Vardø es una isla. El puerto entra en la tierra como si la hubieran mordido por un lado, mientras que las demás orillas son demasiado altas o rocosas para que los barcos se acerquen. Maren aprendió sobre redes antes de saber lo que era el dolor, aprendió sobre el tiempo antes de conocer el amor. En verano, las manos de su madre siempre estaban moteadas por las diminutas escamas del pescado, la carne colgaba seca y cubierta de sal, como los paños blancos con los que se envolvía a los bebés o se enterraba envuelta en pieles de reno para que se pudriera.

Papá decía que el mar gobernaba sus vidas. Siempre habían vivido a su merced y, a menudo, morían en él. Pero la tormenta lo había convertido en el enemigo y algunas hablaban de marcharse.

—Tengo familia en Alta —dice Gerda—. Allí hay tierra y trabajo suficiente.

—¿La tormenta no ha llegado allí? —pregunta Sigfrid.

—Pronto lo sabremos —apunta Kirsten—. Supongo que recibiremos un mensaje de Kiberg. Seguro que la tormenta les ha afectado.

—Mi hermana me escribirá —asiente Edne—. Vive solo a un día a caballo y tiene tres monturas.

—Es una travesía dura —comenta Kirsten—. El mar sigue agitado. Tardarán un poco en llegar.

Maren las escucha hablar de Varanger o de la todavía más lejana Tromsø, como si alguna fuera capaz de imaginar la vida en la ciudad, tan lejos de allí. Las mujeres se enzarzan en una breve discusión sobre quién debe quedarse con los renos para el transporte, ya que pertenecían a Mads Petersson, que se ahogó junto al marido y los hijos de Toril. Toril parece pensar que eso le otorga cierto derecho a reclamarlos, pero cuando Kirsten informa de que ella cuidará de la manada, nadie protesta. Maren no sabe ni cómo encender un fuego, mucho menos mantener una manada de bestias de temperamento voluble durante el invierno. Toril debe de pensar lo mismo, pues desiste tan rápido como ha reivindicado su derecho.

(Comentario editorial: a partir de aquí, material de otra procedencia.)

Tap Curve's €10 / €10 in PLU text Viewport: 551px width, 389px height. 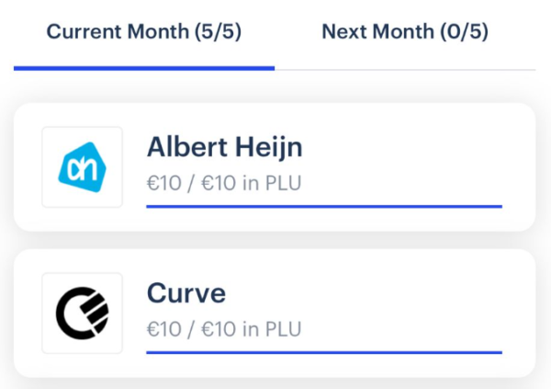coord(224,328)
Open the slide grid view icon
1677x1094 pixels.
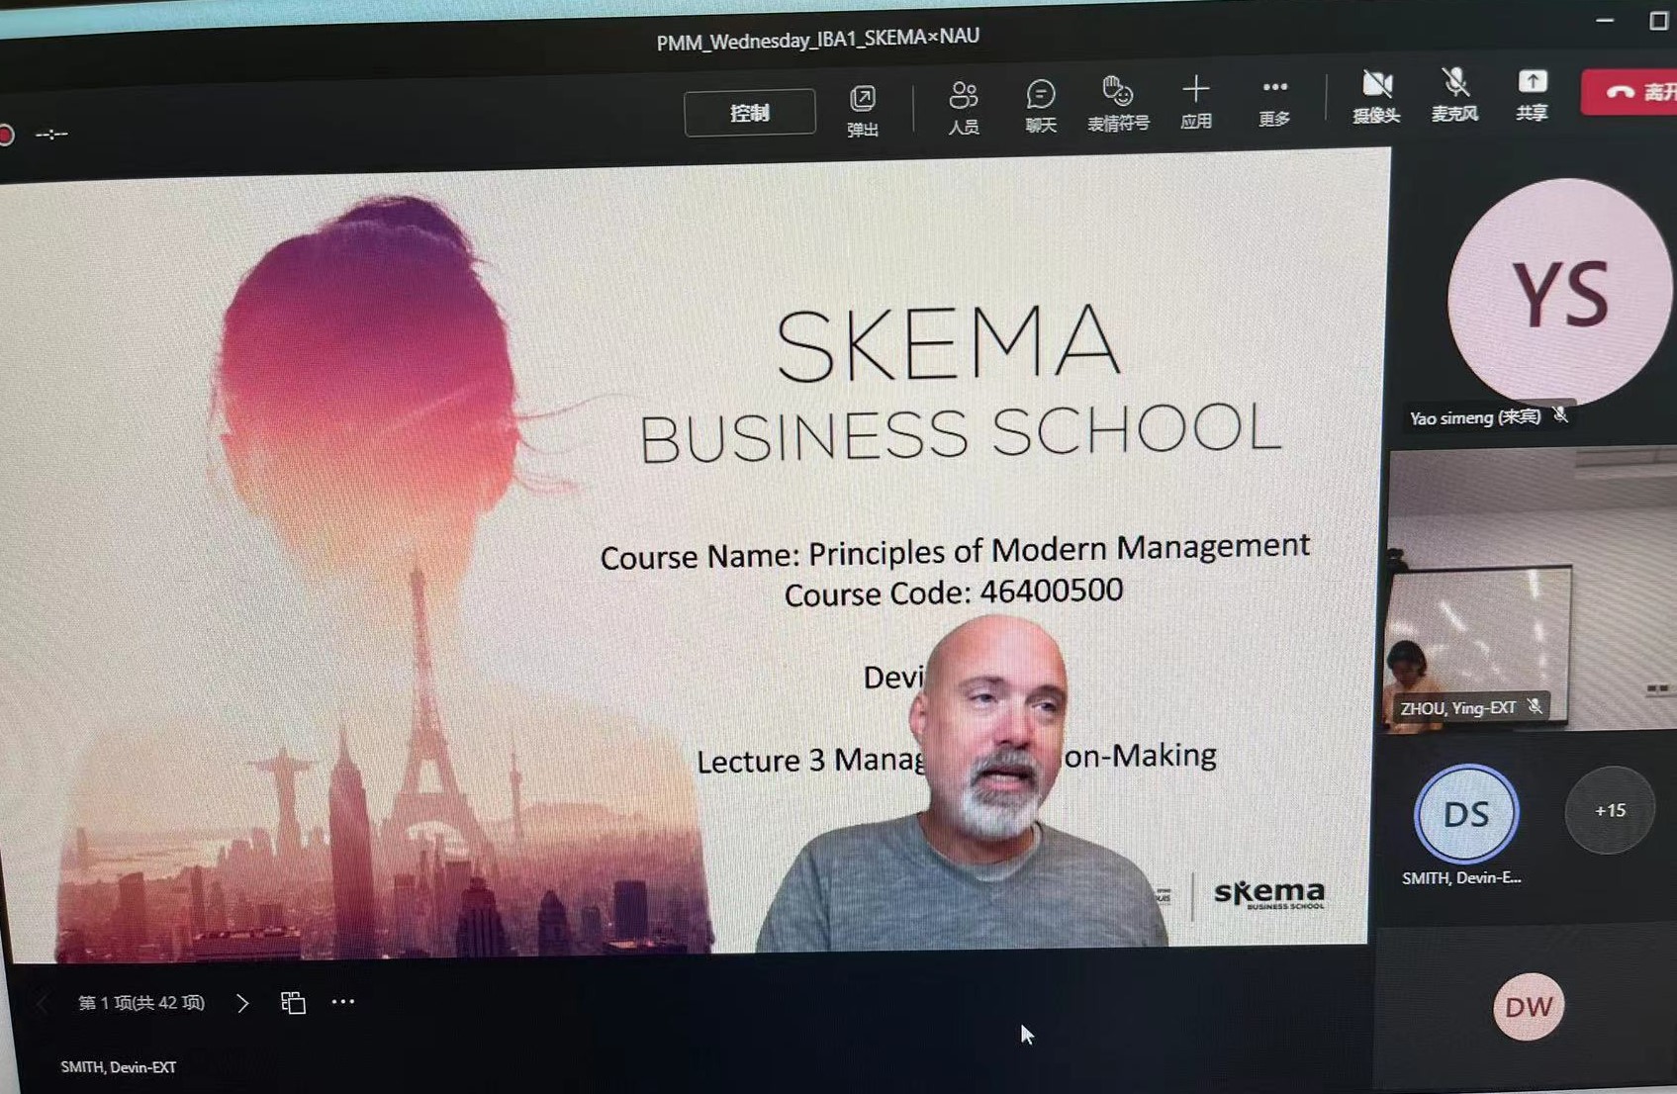click(x=293, y=1003)
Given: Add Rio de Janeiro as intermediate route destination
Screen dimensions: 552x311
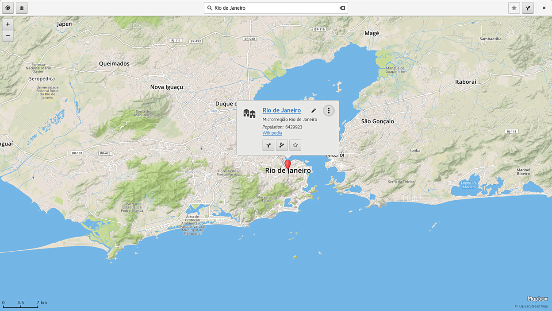Looking at the screenshot, I should [x=282, y=145].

Al cabo de un rato, la charla se apaga hasta desaparecer del todo. No han decidido nada, salvo que esperarán a tener noticias de Kiberg y que mandarán a alguien allí si a finales de semana todavía no saben nada.

—Hasta entonces, lo mejor será que nos reunamos en la kirke a diario —propone Kirsten, y Toril asiente con fervor, de acuerdo por una vez—. Debemos cuidarnos entre nosotras. Parece que la nieve se irá pronto, pero no hay manera de estar seguras.

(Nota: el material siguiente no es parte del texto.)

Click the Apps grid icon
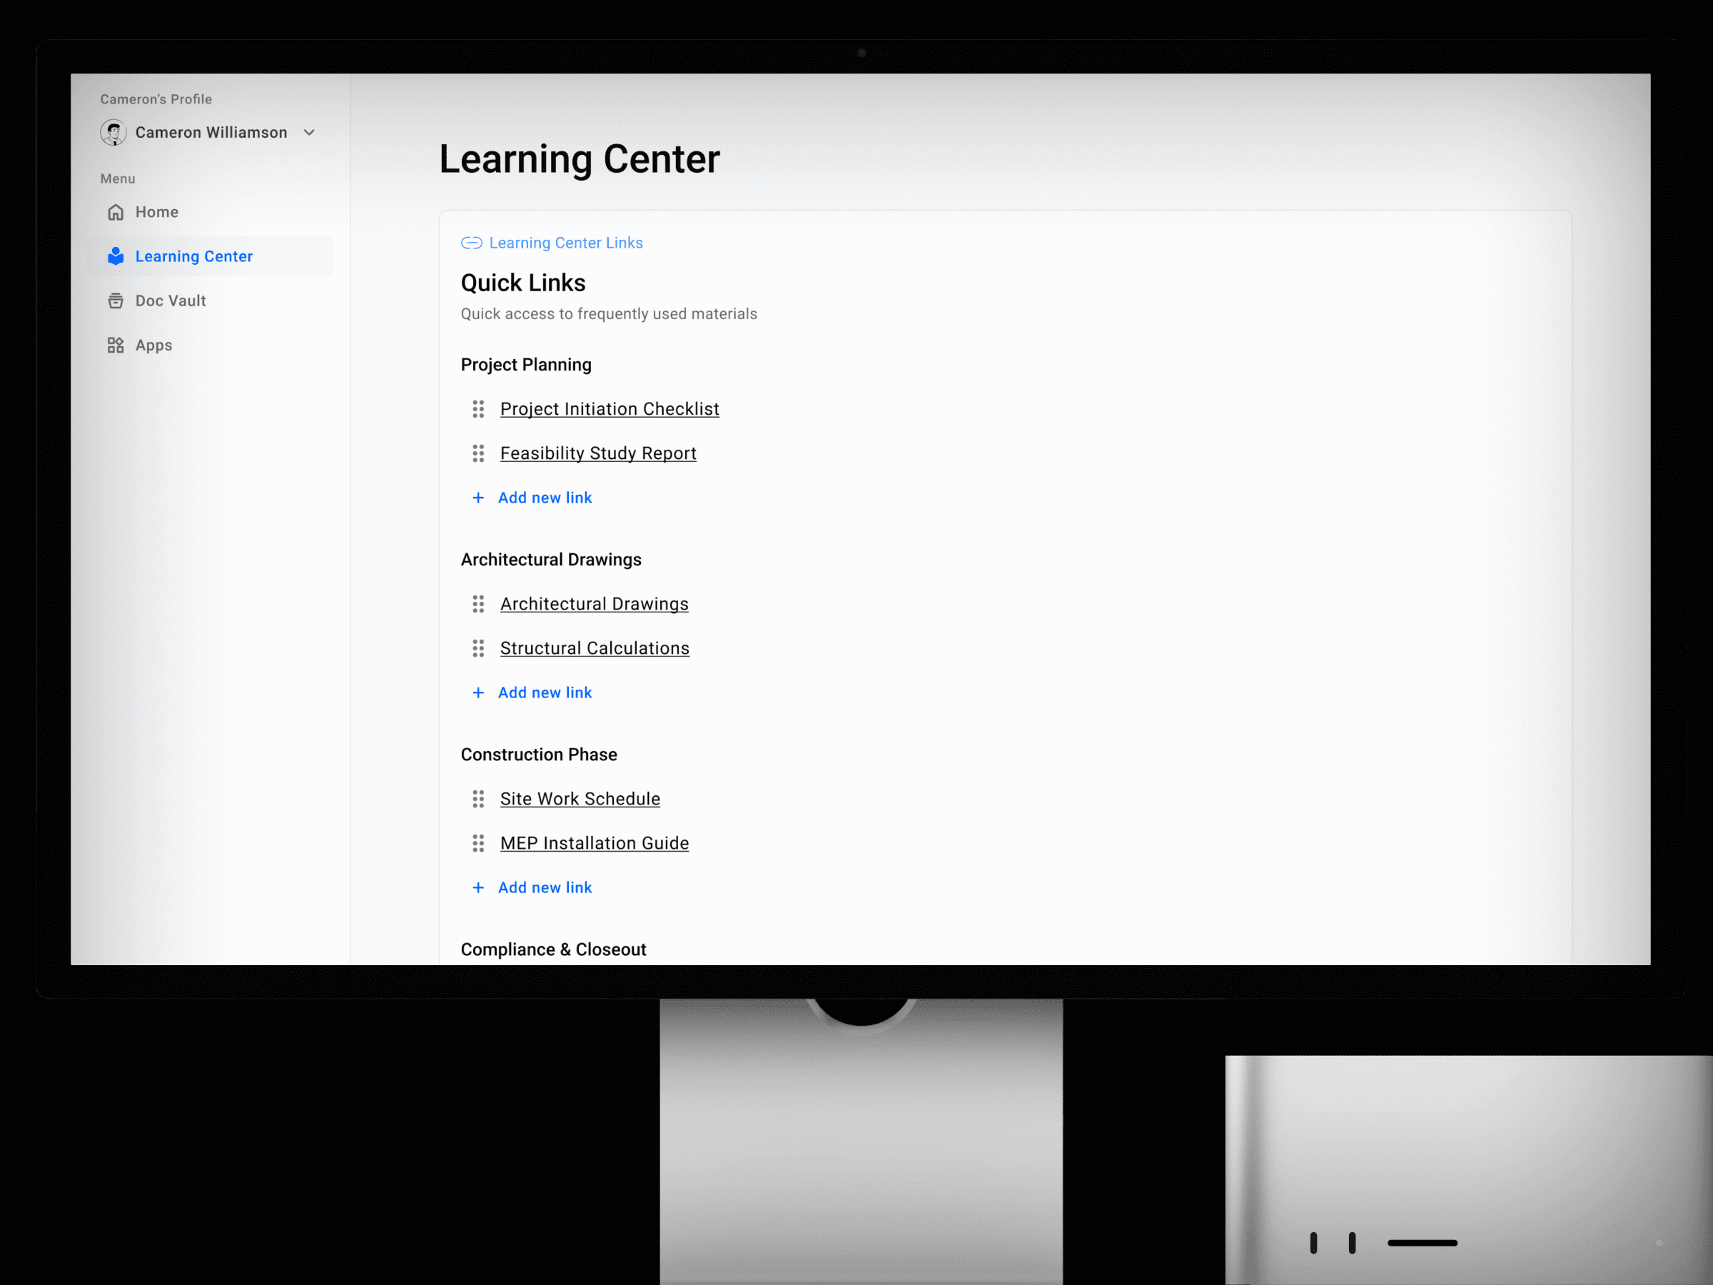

—Estad atentas por si veis ballenas —dice Toril. La luz le ilumina la cara y le marca los huesos bajo la piel. Tiene un aspecto siniestro y a Maren le dan ganas de reírse. Se muerde la parte sensible de la lengua.

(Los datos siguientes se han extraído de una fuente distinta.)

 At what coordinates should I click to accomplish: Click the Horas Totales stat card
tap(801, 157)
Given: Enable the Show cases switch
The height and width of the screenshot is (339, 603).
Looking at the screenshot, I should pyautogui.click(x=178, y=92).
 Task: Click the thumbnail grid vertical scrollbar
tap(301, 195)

Ya nadie habla de marcharse. Mientras bajan por la colina de vuelta a casa, mamá la agarra del brazo con tanta fuerza que le hace daño y se pregunta si las demás mujeres se sienten como ella: ligadas a aquel lugar, ahora más que nunca. Con ballena o sin ella, con señal o sin ella, Maren ha sido testigo de la muerte de cuarenta hombres. Una parte de ella se siente atada a esta tierra. Atada y atrapada.